• Your objective
Gather the lines from the material that contain "agent".
*** Records provided
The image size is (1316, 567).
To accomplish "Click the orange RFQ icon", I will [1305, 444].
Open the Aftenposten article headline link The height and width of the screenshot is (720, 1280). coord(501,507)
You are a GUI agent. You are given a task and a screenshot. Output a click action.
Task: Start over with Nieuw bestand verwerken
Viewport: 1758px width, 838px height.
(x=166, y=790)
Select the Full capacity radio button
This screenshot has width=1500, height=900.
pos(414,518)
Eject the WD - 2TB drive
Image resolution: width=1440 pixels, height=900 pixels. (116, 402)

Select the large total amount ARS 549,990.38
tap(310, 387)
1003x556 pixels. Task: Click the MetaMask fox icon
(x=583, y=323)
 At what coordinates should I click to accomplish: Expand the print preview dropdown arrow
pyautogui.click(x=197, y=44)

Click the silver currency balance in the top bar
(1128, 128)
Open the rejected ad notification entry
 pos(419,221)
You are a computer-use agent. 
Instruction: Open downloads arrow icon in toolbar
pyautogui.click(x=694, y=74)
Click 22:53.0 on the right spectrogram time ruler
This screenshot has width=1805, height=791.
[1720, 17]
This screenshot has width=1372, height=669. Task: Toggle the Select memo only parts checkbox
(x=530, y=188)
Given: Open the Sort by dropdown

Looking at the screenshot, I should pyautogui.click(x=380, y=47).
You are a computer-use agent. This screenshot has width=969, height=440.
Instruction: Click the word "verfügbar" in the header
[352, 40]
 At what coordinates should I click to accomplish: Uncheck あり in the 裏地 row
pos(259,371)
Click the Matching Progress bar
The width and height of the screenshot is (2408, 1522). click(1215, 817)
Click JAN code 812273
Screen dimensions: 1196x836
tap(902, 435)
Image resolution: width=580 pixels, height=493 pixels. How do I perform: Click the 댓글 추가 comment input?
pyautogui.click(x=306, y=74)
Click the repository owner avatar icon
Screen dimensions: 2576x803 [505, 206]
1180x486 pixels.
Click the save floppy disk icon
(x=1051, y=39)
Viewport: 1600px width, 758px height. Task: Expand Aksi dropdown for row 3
******
• Response
You are a GUI agent. You are given a task and a screenshot. Output a click action.
You are a computer-use agent. 
You are a computer-use agent. This screenshot has width=969, height=440.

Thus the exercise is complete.